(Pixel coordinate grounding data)
+ + + + +
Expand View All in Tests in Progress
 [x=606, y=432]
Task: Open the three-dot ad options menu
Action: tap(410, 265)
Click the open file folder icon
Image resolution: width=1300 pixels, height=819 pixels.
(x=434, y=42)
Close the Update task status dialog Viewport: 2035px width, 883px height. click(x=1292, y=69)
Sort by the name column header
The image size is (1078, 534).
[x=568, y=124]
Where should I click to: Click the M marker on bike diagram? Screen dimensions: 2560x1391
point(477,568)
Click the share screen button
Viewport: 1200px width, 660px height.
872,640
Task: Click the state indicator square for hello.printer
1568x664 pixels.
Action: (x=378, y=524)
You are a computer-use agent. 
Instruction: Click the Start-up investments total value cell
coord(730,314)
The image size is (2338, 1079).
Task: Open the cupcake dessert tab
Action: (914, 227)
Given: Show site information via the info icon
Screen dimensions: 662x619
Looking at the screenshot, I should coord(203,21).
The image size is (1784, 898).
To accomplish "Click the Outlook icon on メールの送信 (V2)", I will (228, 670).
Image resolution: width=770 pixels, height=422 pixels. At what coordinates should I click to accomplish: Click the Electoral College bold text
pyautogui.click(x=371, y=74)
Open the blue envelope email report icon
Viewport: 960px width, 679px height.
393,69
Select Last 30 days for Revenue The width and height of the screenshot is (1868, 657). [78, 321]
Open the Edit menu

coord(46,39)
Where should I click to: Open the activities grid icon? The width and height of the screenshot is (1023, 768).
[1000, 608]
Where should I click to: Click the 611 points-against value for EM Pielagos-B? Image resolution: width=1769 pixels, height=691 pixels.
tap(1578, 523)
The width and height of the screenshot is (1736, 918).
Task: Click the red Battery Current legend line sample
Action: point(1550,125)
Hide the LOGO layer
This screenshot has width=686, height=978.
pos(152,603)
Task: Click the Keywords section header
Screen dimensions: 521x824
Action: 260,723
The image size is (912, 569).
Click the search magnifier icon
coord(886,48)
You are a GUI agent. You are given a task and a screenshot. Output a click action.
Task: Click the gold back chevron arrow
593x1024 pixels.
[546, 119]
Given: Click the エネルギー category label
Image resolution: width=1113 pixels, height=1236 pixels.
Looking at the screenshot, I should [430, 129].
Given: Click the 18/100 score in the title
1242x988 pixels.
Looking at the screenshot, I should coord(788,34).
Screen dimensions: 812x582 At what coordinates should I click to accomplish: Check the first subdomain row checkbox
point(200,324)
+ + + + +
→ **The task**
Word for word, write out every entry shown above.

→ **Expected output**
Expand View All in Tests in Progress
 [x=606, y=432]
Task: Open the three-dot ad options menu
Action: tap(410, 265)
Click the open file folder icon
Image resolution: width=1300 pixels, height=819 pixels.
(x=434, y=42)
Close the Update task status dialog Viewport: 2035px width, 883px height. click(x=1292, y=69)
Sort by the name column header
The image size is (1078, 534).
[x=568, y=124]
Where should I click to: Click the M marker on bike diagram? Screen dimensions: 2560x1391
point(477,568)
Click the share screen button
Viewport: 1200px width, 660px height.
872,640
Task: Click the state indicator square for hello.printer
1568x664 pixels.
Action: (x=378, y=524)
You are a computer-use agent. 
Instruction: Click the Start-up investments total value cell
coord(730,314)
The image size is (2338, 1079).
Task: Open the cupcake dessert tab
Action: (914, 227)
Given: Show site information via the info icon
Screen dimensions: 662x619
Looking at the screenshot, I should coord(203,21).
The image size is (1784, 898).
To accomplish "Click the Outlook icon on メールの送信 (V2)", I will (228, 670).
Image resolution: width=770 pixels, height=422 pixels. At what coordinates should I click to accomplish: Click the Electoral College bold text
pyautogui.click(x=371, y=74)
Open the blue envelope email report icon
Viewport: 960px width, 679px height.
393,69
Select Last 30 days for Revenue The width and height of the screenshot is (1868, 657). [78, 321]
Open the Edit menu

coord(46,39)
Where should I click to: Open the activities grid icon? The width and height of the screenshot is (1023, 768).
[1000, 608]
Where should I click to: Click the 611 points-against value for EM Pielagos-B? Image resolution: width=1769 pixels, height=691 pixels.
tap(1578, 523)
The width and height of the screenshot is (1736, 918).
Task: Click the red Battery Current legend line sample
Action: point(1550,125)
Hide the LOGO layer
This screenshot has width=686, height=978.
pos(152,603)
Task: Click the Keywords section header
Screen dimensions: 521x824
Action: 260,723
The image size is (912, 569).
Click the search magnifier icon
coord(886,48)
You are a GUI agent. You are given a task and a screenshot. Output a click action.
Task: Click the gold back chevron arrow
593x1024 pixels.
[546, 119]
Given: Click the エネルギー category label
Image resolution: width=1113 pixels, height=1236 pixels.
Looking at the screenshot, I should [430, 129].
Given: Click the 18/100 score in the title
1242x988 pixels.
Looking at the screenshot, I should coord(788,34).
Screen dimensions: 812x582 At what coordinates should I click to accomplish: Check the first subdomain row checkbox
point(200,324)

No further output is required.